She won 314 out of the 374 votes by Tory members of Parliament, while 33 supported challenger Anthony Meyer, 24 abstained and 3 didn't show up to vote.
Even though 60 of her fellow Tories did not vote for her, Thatcher declared that the result showed "overwhelming support."
"I'd like to say . . . how very pleased I am to have had the overwhelming support of my colleagues in the House and of the people from the party in the country," she said outside her No. 10 Downing St. residence Tuesday night.
Ordinarily, the result would have been regarded as an unassailable vote of confidence.

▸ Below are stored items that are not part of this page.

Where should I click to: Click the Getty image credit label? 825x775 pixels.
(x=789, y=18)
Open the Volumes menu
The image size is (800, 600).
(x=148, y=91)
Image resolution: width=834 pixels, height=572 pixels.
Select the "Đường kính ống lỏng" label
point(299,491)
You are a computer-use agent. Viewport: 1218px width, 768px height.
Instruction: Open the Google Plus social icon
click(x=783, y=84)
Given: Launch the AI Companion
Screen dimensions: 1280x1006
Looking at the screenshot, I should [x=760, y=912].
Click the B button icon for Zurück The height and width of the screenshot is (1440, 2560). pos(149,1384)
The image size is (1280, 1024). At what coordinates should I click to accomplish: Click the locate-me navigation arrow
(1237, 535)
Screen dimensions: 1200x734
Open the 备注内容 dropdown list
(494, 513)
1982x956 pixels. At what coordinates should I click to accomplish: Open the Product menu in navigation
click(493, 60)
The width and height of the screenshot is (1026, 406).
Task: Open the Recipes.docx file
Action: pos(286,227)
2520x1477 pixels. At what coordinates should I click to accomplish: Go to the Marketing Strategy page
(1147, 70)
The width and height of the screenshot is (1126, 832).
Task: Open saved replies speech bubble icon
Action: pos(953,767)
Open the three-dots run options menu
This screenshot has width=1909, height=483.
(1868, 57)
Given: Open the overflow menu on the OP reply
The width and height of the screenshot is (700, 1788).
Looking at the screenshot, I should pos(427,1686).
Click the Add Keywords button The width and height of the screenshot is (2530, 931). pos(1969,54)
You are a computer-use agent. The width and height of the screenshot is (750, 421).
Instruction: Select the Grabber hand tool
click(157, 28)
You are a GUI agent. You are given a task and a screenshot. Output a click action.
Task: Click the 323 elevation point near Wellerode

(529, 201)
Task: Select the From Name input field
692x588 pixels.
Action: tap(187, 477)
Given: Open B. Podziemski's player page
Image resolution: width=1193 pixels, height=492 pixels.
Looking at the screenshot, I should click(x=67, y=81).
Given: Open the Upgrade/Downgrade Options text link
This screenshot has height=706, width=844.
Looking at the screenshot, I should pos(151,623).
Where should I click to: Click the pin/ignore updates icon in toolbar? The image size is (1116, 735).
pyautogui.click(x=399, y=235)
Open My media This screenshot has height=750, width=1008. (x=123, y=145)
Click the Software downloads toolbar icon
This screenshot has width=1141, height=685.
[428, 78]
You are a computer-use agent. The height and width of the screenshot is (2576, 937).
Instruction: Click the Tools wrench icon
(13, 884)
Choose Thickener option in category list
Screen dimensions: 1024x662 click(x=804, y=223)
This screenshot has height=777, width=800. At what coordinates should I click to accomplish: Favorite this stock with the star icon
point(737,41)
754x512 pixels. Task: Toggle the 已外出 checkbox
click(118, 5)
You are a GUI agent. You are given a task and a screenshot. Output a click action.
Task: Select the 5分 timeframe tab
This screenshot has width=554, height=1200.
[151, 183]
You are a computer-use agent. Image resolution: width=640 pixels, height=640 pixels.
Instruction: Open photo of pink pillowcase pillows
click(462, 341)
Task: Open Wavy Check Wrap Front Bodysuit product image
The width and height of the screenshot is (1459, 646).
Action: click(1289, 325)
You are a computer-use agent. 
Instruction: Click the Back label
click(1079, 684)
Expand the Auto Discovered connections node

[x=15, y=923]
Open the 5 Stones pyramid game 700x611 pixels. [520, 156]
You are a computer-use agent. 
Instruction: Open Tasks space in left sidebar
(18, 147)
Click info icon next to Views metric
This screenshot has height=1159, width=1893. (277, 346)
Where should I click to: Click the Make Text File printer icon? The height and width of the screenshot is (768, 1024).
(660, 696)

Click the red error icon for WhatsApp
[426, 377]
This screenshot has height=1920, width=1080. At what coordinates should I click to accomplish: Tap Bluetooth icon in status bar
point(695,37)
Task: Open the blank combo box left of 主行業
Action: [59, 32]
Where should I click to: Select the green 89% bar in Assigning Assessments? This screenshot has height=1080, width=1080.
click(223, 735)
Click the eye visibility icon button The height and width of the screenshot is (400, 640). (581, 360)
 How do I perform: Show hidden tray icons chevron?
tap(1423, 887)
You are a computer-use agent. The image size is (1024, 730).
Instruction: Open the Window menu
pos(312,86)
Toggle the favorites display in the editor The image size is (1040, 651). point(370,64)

But in Thatcher's case, it provoked conflicting assessments.
The 64-year-old prime minister has been reelected unopposed every year since becoming Conservative leader in 1975, and she has stamped her style and authority on the party to such an extent that any rebellion becomes a major event.
The consensus among analysts had been that anything under 45 not supporting her would be a crushing victory, while 100 or more would be a devastating blow.
Meyer, 69, a little-known outsider, put up his candidacy to rally opposition to Thatcher's handling of the economy, her tough style of leadership and her reluctance to integrate Britain deeper into the European Community.
The outcome was expected to keep speculation alive about a more closely run contest next year if the economy does not improve and Thatcher's poll showings slump.
Thatcher government policies are blamed for an annual inflation rate of 7.3%, a falling pound and 15% interest rates.
She is in her third term in office and is the longest-serving prime minister this century.